Yes, for sure. I mean, it's interesting, because we, I mean, we ground all of our work in the GIPA/MEPA , the greater involvement of people living with HIV, and then meaningful engagement, like the UN principle, which is international. And it's interesting that, that hasn't really, isn't really happening in the UK. Is that really is that talked about, is it utilized?
I think it is talked about, but I think people from other health research areas are probably more familiar with the National Institute for Health Research who have their own guiding principles for public and patient involvement more broadly.
Oh, I see.
There is specific guidance around co-production, and I think that shares some of the principles that come out of GIPA/MEPA. So things around sharing power, reciprocity, things like that. But, I wouldn't say it's necessarily as commonly used as the NIHR principles.
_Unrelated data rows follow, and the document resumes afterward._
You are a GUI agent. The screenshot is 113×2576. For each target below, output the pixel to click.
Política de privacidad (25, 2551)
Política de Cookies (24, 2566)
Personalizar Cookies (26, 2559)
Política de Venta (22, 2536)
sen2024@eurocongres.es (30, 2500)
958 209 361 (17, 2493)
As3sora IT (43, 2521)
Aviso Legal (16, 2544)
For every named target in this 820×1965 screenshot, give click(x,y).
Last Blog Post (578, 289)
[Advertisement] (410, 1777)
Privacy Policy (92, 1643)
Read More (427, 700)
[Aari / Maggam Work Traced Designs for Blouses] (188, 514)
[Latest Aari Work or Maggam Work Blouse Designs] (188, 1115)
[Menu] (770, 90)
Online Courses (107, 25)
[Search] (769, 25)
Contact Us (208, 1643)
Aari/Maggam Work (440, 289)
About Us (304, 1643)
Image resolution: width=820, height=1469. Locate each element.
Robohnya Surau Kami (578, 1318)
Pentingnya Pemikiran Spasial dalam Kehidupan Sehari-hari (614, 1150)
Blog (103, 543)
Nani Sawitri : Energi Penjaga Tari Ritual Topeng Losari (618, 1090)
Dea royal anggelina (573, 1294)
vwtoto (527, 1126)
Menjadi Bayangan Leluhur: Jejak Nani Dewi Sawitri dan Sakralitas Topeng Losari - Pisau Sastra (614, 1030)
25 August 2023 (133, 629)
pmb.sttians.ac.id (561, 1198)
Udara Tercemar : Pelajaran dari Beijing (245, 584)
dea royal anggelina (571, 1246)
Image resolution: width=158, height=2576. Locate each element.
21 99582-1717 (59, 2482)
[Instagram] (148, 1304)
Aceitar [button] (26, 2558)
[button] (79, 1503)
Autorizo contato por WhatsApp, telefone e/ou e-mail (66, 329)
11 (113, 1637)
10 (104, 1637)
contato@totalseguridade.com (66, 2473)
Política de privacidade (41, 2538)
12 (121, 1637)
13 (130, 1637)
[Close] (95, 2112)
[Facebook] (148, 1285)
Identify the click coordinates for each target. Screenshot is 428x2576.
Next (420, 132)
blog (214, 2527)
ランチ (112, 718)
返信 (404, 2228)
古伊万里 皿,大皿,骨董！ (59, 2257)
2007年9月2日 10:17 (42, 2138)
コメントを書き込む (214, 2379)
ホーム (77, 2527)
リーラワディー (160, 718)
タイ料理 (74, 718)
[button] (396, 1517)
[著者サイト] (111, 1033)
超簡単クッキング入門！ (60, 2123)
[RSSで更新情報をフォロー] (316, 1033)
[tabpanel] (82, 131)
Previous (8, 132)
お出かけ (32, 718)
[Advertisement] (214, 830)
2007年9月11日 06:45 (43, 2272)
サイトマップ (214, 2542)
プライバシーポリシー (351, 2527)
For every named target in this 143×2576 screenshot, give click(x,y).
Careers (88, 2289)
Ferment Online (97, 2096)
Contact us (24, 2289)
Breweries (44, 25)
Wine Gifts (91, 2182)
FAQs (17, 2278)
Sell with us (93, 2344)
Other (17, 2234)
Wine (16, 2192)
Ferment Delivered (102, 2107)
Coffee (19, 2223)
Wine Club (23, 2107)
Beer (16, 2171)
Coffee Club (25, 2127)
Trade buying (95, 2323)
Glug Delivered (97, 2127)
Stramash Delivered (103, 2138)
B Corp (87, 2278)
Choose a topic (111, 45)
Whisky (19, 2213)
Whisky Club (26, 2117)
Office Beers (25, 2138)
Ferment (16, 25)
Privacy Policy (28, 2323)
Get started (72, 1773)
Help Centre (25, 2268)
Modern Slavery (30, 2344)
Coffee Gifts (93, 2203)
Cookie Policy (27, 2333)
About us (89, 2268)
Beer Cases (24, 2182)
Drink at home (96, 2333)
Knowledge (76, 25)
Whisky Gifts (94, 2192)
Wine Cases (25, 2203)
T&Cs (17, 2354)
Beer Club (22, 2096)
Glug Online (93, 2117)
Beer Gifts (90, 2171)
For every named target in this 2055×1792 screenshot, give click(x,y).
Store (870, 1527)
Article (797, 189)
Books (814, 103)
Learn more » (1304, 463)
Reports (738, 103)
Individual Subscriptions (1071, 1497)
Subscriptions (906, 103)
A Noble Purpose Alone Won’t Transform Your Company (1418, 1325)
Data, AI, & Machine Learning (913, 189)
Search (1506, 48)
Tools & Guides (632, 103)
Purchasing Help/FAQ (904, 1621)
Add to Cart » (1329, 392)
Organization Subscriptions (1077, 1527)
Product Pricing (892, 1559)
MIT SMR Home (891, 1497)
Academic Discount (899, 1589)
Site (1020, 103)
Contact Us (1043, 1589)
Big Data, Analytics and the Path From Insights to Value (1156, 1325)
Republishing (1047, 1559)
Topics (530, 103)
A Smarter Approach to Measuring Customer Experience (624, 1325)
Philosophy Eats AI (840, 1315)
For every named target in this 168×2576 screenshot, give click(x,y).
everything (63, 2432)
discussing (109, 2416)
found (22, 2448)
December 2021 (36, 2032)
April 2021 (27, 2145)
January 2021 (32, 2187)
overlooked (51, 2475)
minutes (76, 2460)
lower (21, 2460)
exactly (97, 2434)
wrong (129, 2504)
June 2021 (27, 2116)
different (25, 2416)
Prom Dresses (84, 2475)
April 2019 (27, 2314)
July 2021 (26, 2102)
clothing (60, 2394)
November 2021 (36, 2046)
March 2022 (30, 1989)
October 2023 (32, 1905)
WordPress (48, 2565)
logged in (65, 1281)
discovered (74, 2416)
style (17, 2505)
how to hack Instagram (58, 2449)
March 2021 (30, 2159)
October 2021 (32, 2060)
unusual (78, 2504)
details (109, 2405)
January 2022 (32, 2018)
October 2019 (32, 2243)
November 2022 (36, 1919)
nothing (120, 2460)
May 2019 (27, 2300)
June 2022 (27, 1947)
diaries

Right. I know you, your PhD research is broader than just this one research study, right? Do you plan on utilizing peer researchers or co-researchers in your other work as well?
I would like to, I'm quite limited at the moment, because I am now in my final year. But I am hoping, because I am writing that at the moment, um we're thinking more about how we share the kind of knowledge of working together and what's come out of our research findings. So I'm hoping to involve my co-researchers in the elements of writing at the PhD, although obviously, it's not in the most accessible form. So this is why we're starting to think about more creative ways of sharing research outside of the academic world as well.
Right, right. And Husseina, have you worked as a co-researcher before?
No, actually, I just want to pick it up from Vas is she say she's a PhD, and she's doing this work. So through my experience, actually we have been people like Vas just come to us, they have already put everything the question and everything and come to us, oh, we are doing this research, I'm doing PhD, and I want to come and interview you. But for us, it was actually different because before she go further with this research, she look who can I work with, and she find people like us who are living experience, and put us together and ask the question, how are we going to, what question you think is gonna be the right question to ask people who are living with HIV, you know, so we help we work together with Vas and I'm sure maybe hopefully, there will be someone like actually kind of look and explain what Vas had done and take it that way to do research and work with people with living experience.
Yeah, that's, that's so important. It's so exciting. Do you think that there's room for that kind of growth Vas, with peer research?
I think so. I do feel there are definitely some challenges, as there always as when you're involving members of the public in research, particularly based when you're going through the ethics process. I think if your ethics committee, isn't that familiar with participating approaches, it can feel quite frustrating to have to, obviously, we know that peer research can be quite iterative, we might want to change how we do things, we want to be as open and transparent as possible with our co-researchers. So it's having to almost negotiate that as a researcher. It's, it's an interesting challenge, I think, especially if you're quite early on in your career. It's definitely taught me quite a lot.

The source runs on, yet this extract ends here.